- Exercise aim
Repeat every record exactly, but keep images out of the copy.

- Dataset entries
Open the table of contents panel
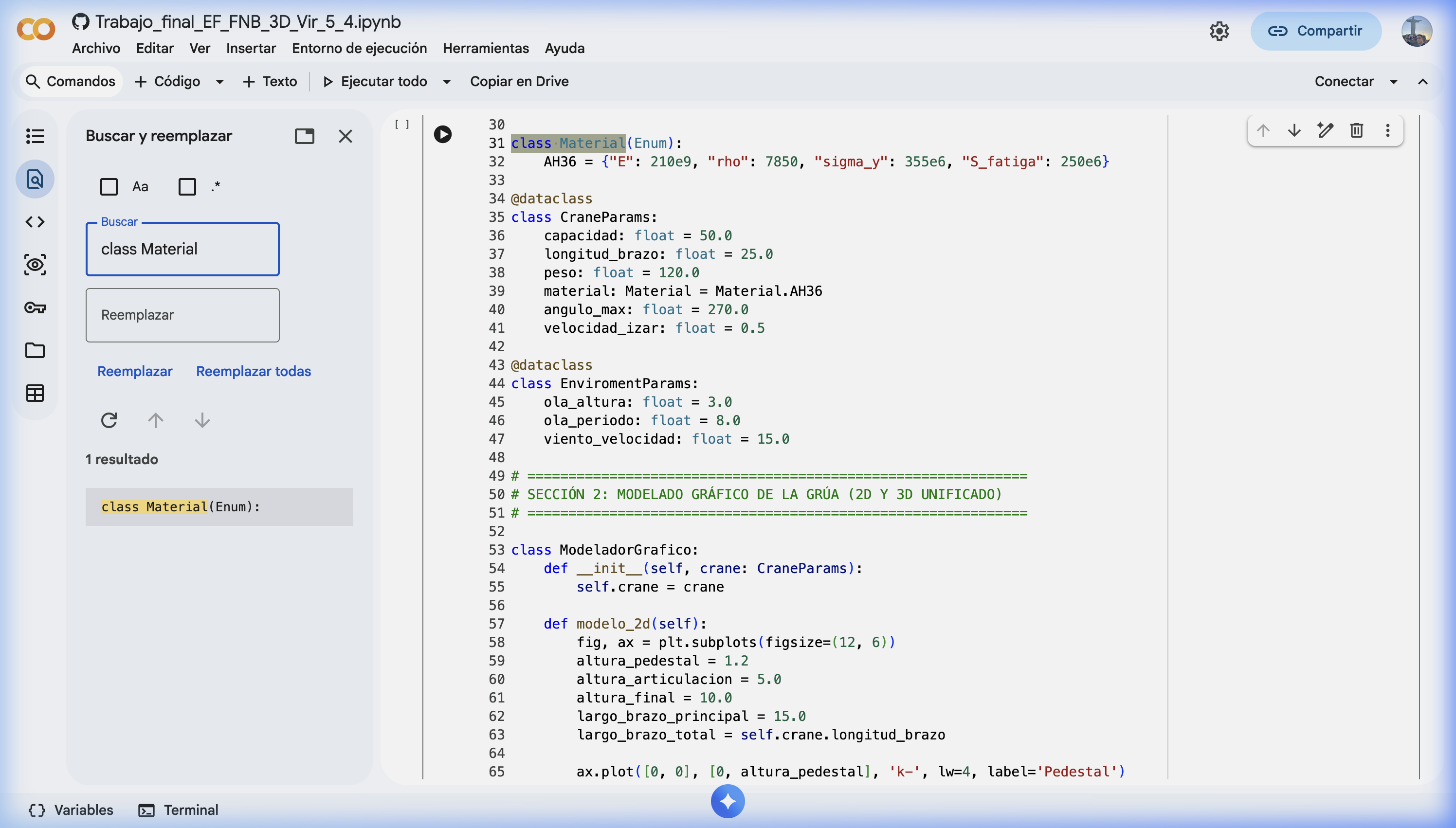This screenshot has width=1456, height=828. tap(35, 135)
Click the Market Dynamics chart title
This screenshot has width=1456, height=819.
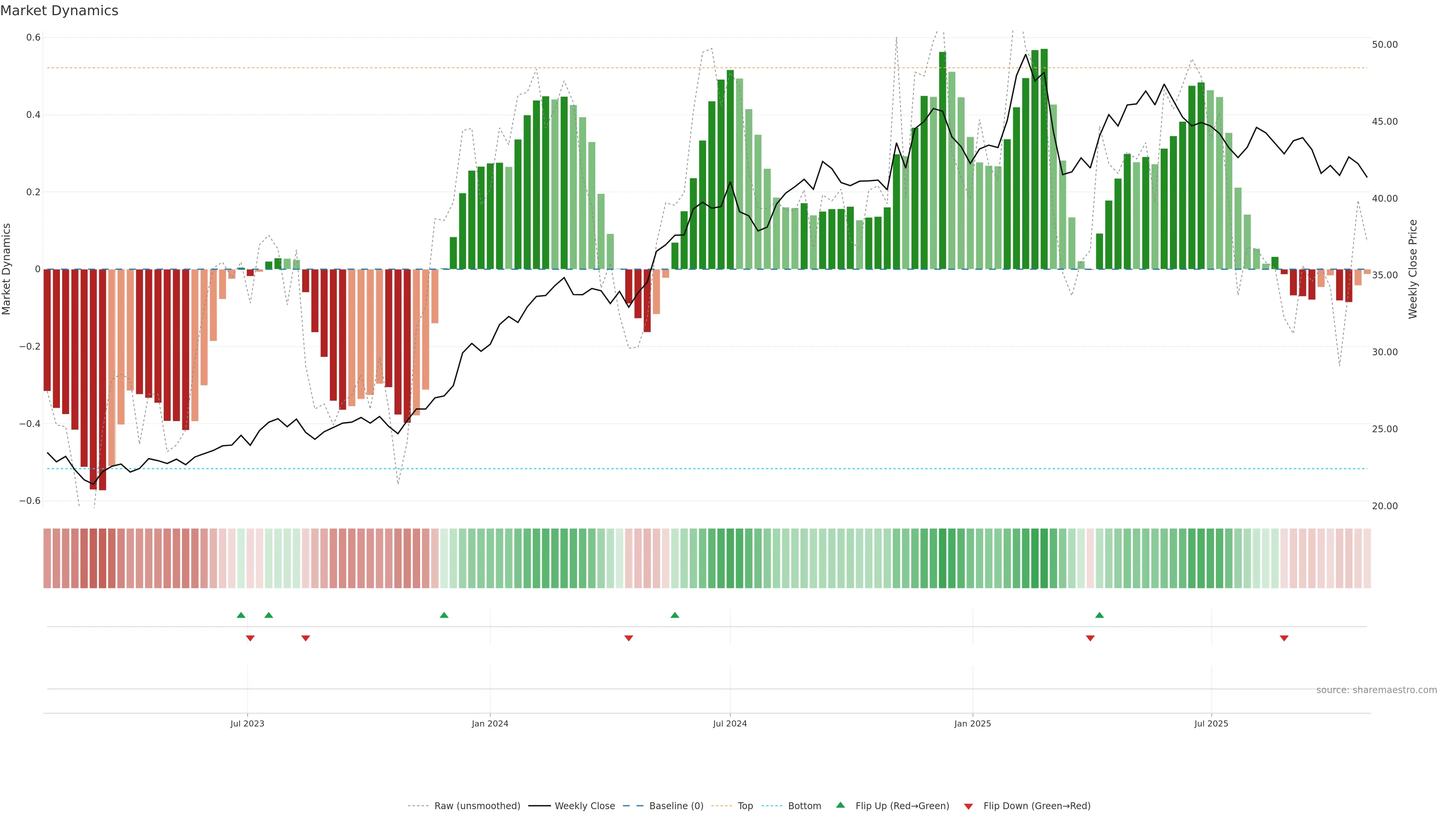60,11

- Solution to the problem
Open the table of contents panel
This screenshot has width=1456, height=828. tap(35, 135)
Click the Market Dynamics chart title
This screenshot has width=1456, height=819.
60,11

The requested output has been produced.